Glossary of Culturally Response Concepts and Terms Used in the Rubrics

This glossary is composed of terms and concepts that appear in the rubrics. The definitions and clarifications herein represent the opinions, experience, and discourse of the authors about what these terms mean within the context of the rubrics.

Culturally Responsive Concepts

  • Accessibility - access to facilities, materials, and resources.
  • Culturally responsive practices/culturally responsive schools/cultural responsiveness - culturally responsive practices are those that uplift multiple cultures as valuable and do not prioritize one culture, set of values, or beliefs as superior to others. Culturally responsive schools are those who use these kinds of practices. Cultural responsiveness is the intentional inclusion of the practices, resources, and ideas of the cultures of as many school education partners as possible.
  • Culture - the beliefs, practices, actions, and values of a particular group of people that make them distinctive.

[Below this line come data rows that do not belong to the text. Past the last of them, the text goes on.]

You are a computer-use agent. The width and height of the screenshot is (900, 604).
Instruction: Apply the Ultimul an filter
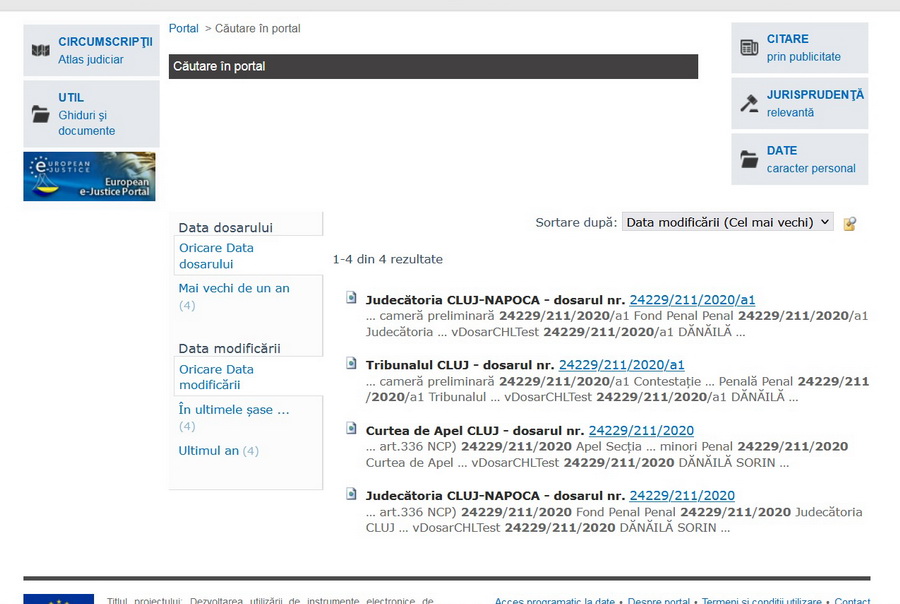(x=208, y=451)
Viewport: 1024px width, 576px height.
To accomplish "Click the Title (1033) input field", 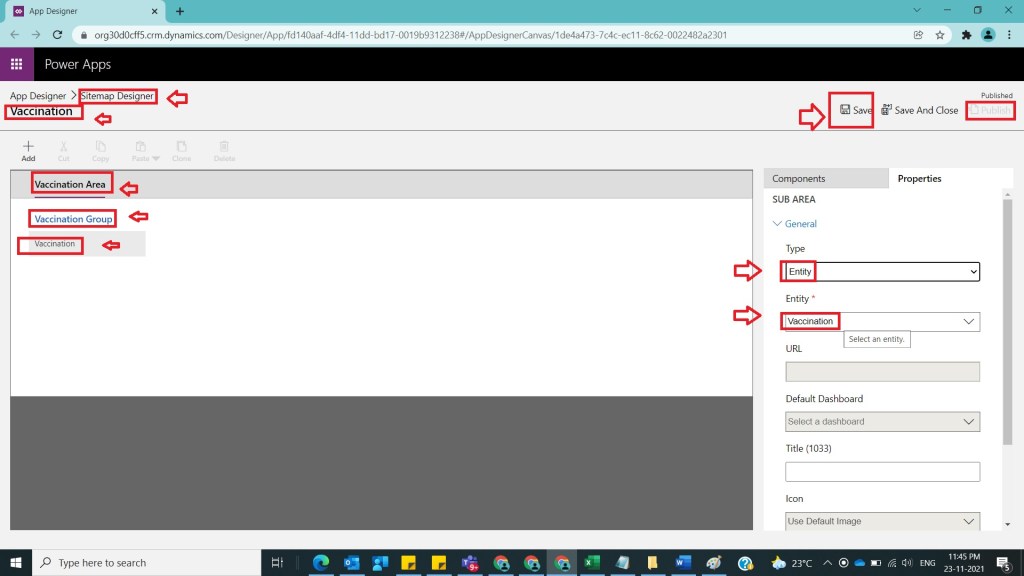I will pos(882,471).
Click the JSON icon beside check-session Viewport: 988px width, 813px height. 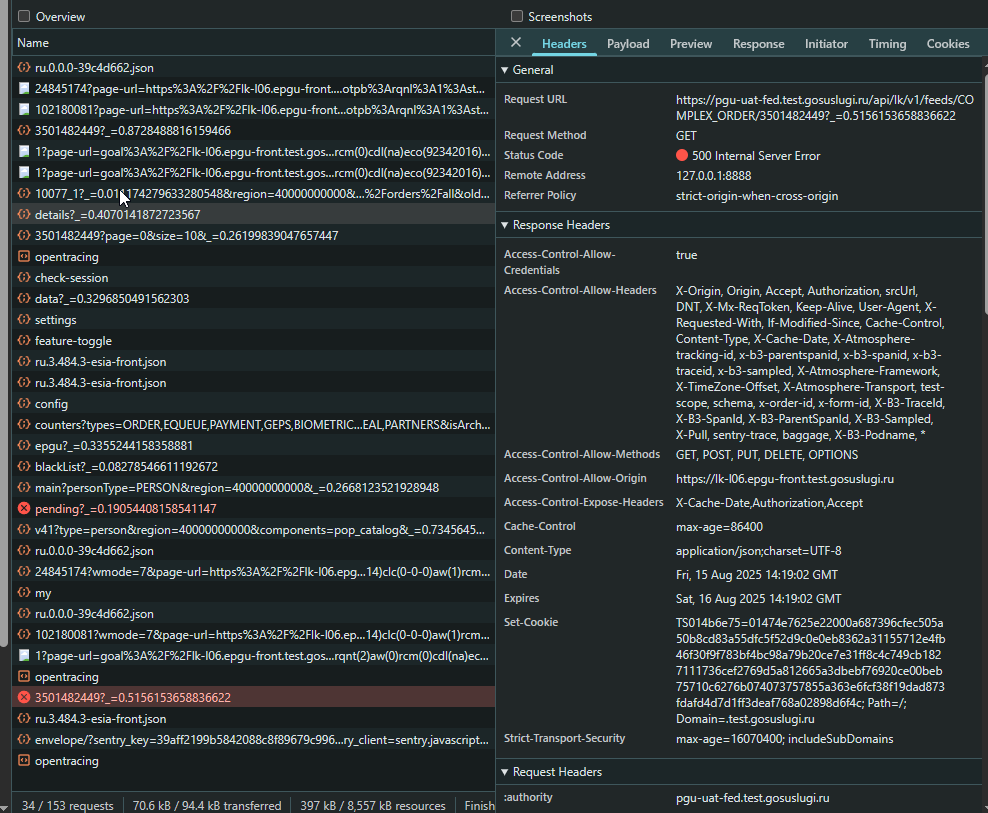pyautogui.click(x=24, y=277)
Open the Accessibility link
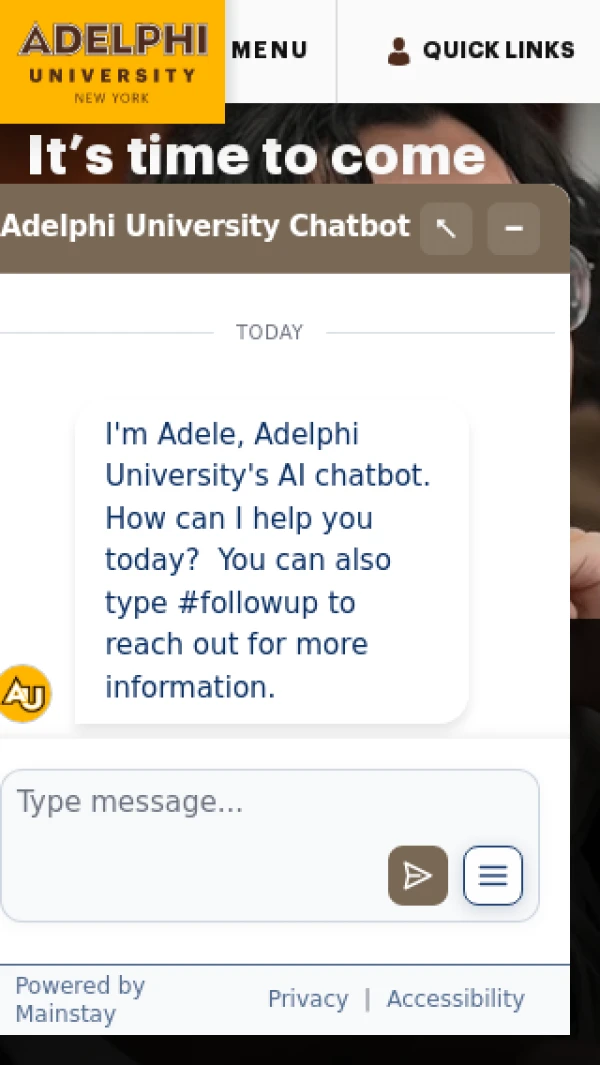This screenshot has width=600, height=1065. click(455, 999)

Features may include appearance, manner of speaking (sometimes language), place of origin, and religion..
  • Equity - A state of individual and social systems wherein opportunity and experience of individuals are similar no matter their identity(ies).
  • Identity - race, gender, sexual orientation, age, religion, physical attributes and ability levels, and communities of belonging.
  • Justice - when people are treated fairly by systems and institutions and when steps are taken to fix unfair things that have transpired.
  • Marginalized groups/students/communities/perspectives - cultures, ideas, identities, ability status, and races that are outside of a white heteronormative lens.
  • Privilege - the power held by individuals as a result of their identity(ies).

Terms used in the Rubrics

  • Action - anything that produces results or products.
  • Advocate - speak out and/or take actions that are designed to shift practice or policy.
  • Classroom and school culture - the manner in which students and adults work together, learn, and interact in the school building as well as the values they share.
  • Classroom assessments - assessments given to students during the course of ongoing instruction that can be written, oral, and of any length or format that allows teachers to evaluate student understanding and give feedback to students and parents.
  • Co-create - joint responsibility and attribution for creating particular work products.
  • Collaboration/collaborate - to work with others on an activity with high levels of exchange and reciprocity.
  • Community partners - any person who resides in the local community and has a relationship or interest in the support and development of students and the school.
  • Conceptual knowledge - understanding the meaning of specific concepts and engaging with them when they are present in reading, problem-solving, writing, or other curricular materials. 
  • Curricular planning - planning for the content that will be taught over a specific period of time.
  • Curricular resources - anything whether print, video, audio, software, fabricated, or produced that is used to teach students.
  • Education partners - any person with an interest in the support and development of students and the school.
  • Effort vs. Intentional effort - “intentional effort” refers to premeditated and planned actions to achieve a particular outcome whereas “effort” is more spontaneous or contemporaneous actions to achieve a particular outcome.
  • Encourage - using words that make desired outcomes more likely.
  • Feedback - a response to the work or thoughts of others that is constructive, positive, or growth-oriented; as opposed to destructive feedback, which is harmful to the receiver either by intention or accident.
  • Instructional planning - the plans for teachers’ delivery of the content of a lesson or unit.
  • Instructional rigor - aligned with learning standards, appropriate for a group of students, and likely to engage students intellectually at a level that leads to critical thinking.
  • Intentional effort vs. Effort - “intentional effort” refers to premeditated and planned actions to achieve a particular outcome whereas “effort” is more spontaneous or contemporaneous actions to achieve a particular outcome.
  • Local community - the people, businesses, institutions, churches, and environmental and cultural components that make up the surrounding geographic region where a school or district is located.
  • Ongoing training and support - training and support that occurs regularly over specific periods of time, e.g. weekly, biweekly, monthly, quarterly.
  • Ownership - the individual responsible for achieving particular goals and outcomes.
  • Professional learning - the development of school staff capacity to engage with their work more successfully and is a result of both formal and informal efforts at developing that capacity.
  • Resources of the community - any person, place, or thing that exists in the local community and can be used as a positive source of knowledge or experience for the school or district’s students.
  • Respond - addressing a question, issue, or need.
  • Rubricguiding questions that can help you think about experiences in your school.
  • Skill development/mastery - skill development is when students learn new skills that they can use in limited situations and mastery is when students can apply those concepts in a variety of situations.
  • Social Emotional learning (SEL) - the development of knowledge and skills for navigating our internal and external emotions; also a set of skills that govern our interpersonal interactions with peers, adults, and people we encounter.
  • Support - concrete actions beyond words to bring about desired outcomes.
  • Training - information, resources, discussions, experiences, and practice that develop individuals and/or teams.
  • “Work with” - taking actions alongside an individual or team (a lower level of exchange than collaboration).